▶ _Assignment_:
Copy the records below exactly, from the line containing "The image size is (529, 300)." through the last line, and leave out every picture.

Items from a dataset:

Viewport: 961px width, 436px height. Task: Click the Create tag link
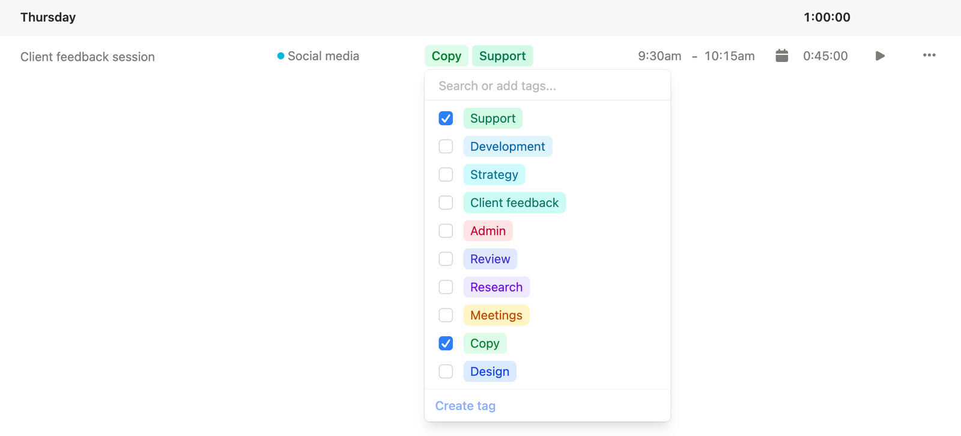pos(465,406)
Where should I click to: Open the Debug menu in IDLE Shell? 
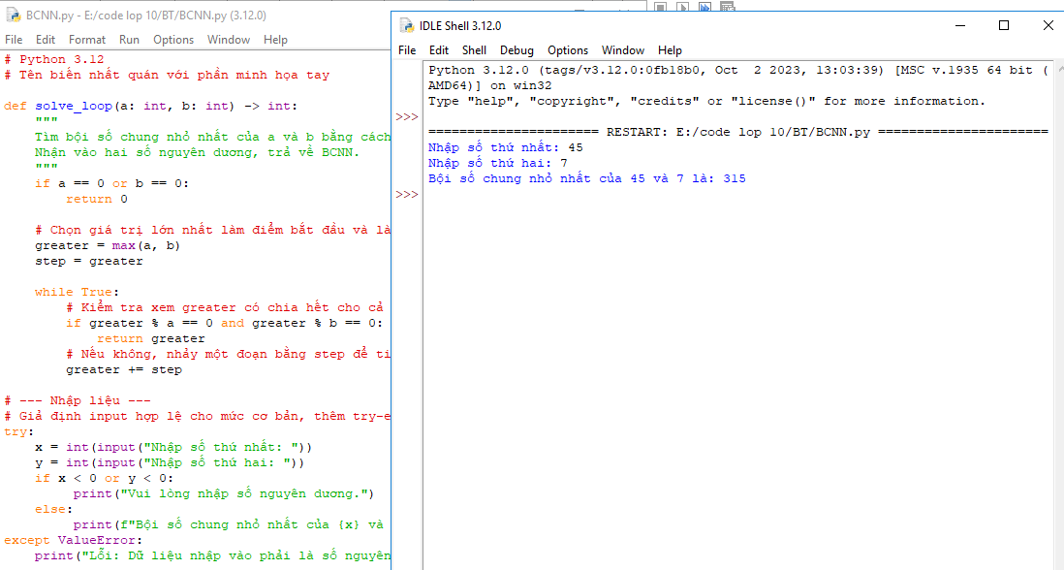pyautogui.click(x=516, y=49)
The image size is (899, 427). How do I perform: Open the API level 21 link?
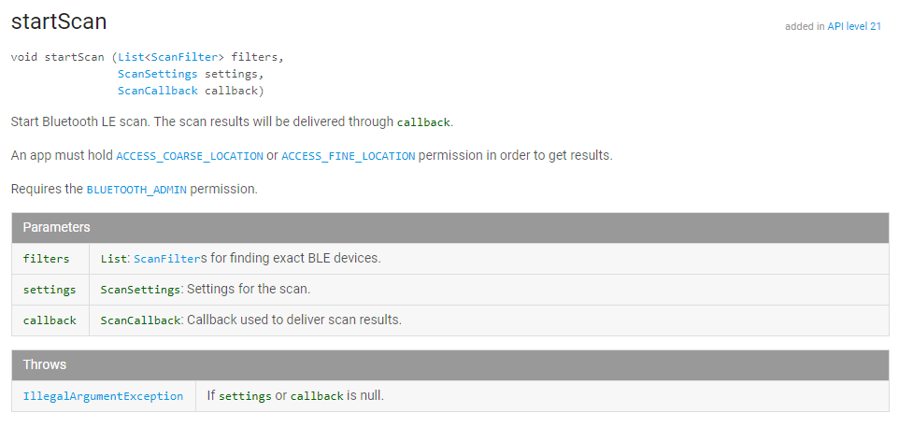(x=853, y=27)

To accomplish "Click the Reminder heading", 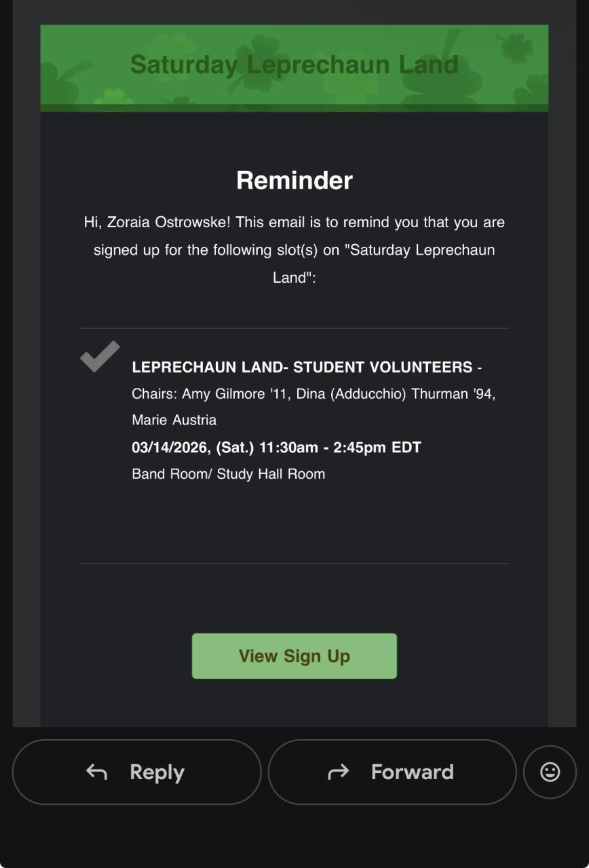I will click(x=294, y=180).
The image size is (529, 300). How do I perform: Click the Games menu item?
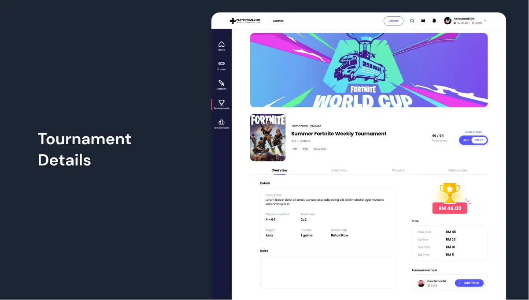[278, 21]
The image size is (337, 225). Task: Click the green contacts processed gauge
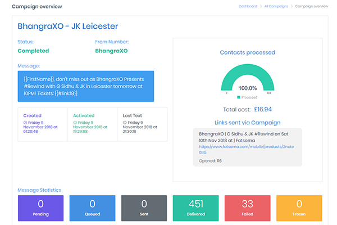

▶ _Result of this task_:
The image size is (529, 300). How do I perform: Click the Games menu item?
[278, 21]
The image size is (337, 225). Task: Click the green contacts processed gauge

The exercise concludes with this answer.